Mereka sebagai korban mengalami kegamangan dalam trauma kejahatan seksual, pertama mereka akan bangkit namun menjadi pribadi yang terus membawa luka batin, dan kedua berada dalam gangguan fisik psikis yang bisa berdampak sangat buruk. Posisi keduanya tidak ada yang mengenakkan untuk anak yang mengalami kejahatan seksual. Bahkan menjadi stigma tak berkesudahan.

Karena ada perjalanan hidup yang belum pada waktunya, namun sudah harus menanggung sepanjang hidup, sehingga menjadi alarm yang akan bunyi terus sepanjang hidupnya. Untuk itulah para psikolog menyarankan hypnotherapy harus terus dilakukan sepanjang hidupnya, karena menjadi faktor sangat penting untuk menjaga dua kondisi tersebut, agar seimbang dalam perjalanan hidup korban.

Pidana Untuk Pelaku Mengancam Sepanjang Hidupnya

Dan aturan regulasi dalam pidana kejahatan seksual pada anak berada dalam ruang yang hidup, sehingga pelaku tidak bisa bebas begitu saja, meski sudah keluar dari tahanan. Undang Undang 17 tahun 2016 yang berisi pemberatan hukuman kepada pelaku kejahatan seksual anak, yang memberikan pidana kebiri, lapor diri, pengawasan, tahanan kota, kebebasan bersyarat, mengumumkan pelaku, penanaman chip. Artinya para pelaku meski bebas, tidak bisa jauh dari proses hukum pidana yang melekat sepanjang hidupnya.

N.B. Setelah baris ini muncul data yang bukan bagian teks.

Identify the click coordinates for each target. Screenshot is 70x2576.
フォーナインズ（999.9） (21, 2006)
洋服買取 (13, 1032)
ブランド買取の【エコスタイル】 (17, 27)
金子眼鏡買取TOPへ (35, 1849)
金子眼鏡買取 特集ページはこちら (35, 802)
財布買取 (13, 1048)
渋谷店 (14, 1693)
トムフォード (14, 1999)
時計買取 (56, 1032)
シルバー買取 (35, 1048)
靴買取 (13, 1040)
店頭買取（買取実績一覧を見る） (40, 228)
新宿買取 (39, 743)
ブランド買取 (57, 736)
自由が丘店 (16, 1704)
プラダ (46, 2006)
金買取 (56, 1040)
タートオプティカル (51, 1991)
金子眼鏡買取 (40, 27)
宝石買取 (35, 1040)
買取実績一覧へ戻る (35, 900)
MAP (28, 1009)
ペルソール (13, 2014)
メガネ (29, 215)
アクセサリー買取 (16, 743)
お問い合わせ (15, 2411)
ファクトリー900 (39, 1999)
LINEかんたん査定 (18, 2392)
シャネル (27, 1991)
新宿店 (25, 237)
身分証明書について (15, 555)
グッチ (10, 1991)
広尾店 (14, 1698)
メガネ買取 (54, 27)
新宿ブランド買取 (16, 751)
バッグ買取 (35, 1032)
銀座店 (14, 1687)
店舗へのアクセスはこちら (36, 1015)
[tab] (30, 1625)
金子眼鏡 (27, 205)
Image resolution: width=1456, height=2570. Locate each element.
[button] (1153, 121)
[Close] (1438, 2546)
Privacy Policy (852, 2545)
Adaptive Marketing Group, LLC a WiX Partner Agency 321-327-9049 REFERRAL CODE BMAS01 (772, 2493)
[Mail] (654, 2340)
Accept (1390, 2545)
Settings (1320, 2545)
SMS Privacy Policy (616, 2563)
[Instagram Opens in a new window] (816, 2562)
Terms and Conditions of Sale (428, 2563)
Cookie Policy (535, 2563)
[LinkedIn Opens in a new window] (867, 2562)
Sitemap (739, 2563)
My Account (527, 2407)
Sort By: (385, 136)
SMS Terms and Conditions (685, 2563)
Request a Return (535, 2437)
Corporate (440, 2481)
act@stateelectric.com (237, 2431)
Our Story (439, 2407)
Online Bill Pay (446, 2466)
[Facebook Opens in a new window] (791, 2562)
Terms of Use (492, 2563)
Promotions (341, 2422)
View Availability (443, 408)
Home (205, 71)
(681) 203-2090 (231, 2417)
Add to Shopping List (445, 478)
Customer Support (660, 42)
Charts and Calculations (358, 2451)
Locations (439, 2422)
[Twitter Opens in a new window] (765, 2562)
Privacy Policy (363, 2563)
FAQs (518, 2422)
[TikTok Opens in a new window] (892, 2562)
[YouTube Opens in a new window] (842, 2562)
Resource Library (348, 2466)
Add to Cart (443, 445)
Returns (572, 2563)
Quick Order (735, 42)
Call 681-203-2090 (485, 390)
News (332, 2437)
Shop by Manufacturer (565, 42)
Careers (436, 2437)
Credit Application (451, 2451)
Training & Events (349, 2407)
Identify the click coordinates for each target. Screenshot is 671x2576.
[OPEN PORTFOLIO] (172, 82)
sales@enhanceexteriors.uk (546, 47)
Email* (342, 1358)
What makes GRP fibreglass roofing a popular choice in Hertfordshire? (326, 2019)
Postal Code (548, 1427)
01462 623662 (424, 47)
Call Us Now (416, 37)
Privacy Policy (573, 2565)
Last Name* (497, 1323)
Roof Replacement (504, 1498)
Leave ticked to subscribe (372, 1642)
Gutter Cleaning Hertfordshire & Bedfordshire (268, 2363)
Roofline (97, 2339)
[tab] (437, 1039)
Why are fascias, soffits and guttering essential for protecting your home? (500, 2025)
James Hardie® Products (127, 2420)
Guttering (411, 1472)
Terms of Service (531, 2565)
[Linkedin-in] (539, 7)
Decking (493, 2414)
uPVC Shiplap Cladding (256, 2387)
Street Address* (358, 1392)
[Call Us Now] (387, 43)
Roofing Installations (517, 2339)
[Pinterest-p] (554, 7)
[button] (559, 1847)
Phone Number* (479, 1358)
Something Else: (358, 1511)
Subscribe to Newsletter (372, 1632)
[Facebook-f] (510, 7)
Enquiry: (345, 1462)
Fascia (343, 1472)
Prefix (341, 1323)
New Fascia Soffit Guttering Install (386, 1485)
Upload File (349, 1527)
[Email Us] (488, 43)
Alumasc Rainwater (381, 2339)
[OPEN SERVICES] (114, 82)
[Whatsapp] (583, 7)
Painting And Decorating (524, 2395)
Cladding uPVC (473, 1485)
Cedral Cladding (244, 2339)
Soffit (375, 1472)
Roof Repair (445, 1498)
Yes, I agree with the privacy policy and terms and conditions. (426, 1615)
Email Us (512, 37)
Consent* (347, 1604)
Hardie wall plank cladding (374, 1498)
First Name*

Korban Kejahatan Seksual Anak Menjadi Yatim Piatu Pada Proses Hukum

Kita memasuki bulan Juli Hari Anak dengan menjamurnya kasus kejahatan seksual pada anak, dan banyak kasus yang menjadi kegeraman publik, artinya begitu banyak yang menanti rasa keadilan, namun sayangnya kita berhadapan dengan penegakan hukum yang tidak serta merta tegak lurus. Karena dinamika pendampingan kasus, membutuhkan perspektif yang terus menerus harus di perbaharui dan dipersegar, agar petugas yang menanganinya tidak ‘masuk angin’.

Hal ini disebabkan kasus kejahatan seksual berada diruang privat, yang menempatkan korbannya jadi sendirian alias yatim piatu, dengan menjadi saksi sekaligus korban. Mulai dari berani mengungkap kasusnya, menjalani pemeriksaan, penyelidikan, penyidikan, persidangan, pembuktian, penerapan hukum, dengan paralel itu juga pentingnya penanganan psikologis korban. Karena jika timpang dari proses keduanya, rehabilitasi justru menjadi ancaman baru, karena pemenuhan hak korban kejahatan seksual tidak berjalan integrative, karena mempersyaratkan keterlibatan berbagai profesi dalam keberhasilan penanganan.

Pengawalan Kasus Jangan Berhenti

Kemudian begitu juga ada tantangan bagi para petugas yang menanganinya, mulai dari APH, pendamping, masyarakat pemerhati, CSO, saksi ahli yang dihadirkan dalam menguatkan perspektif penanganan kejahatan seksual yang berpihak pada korban, perlu terus menerus dikuatkan dalam tahap panjang prosesnya.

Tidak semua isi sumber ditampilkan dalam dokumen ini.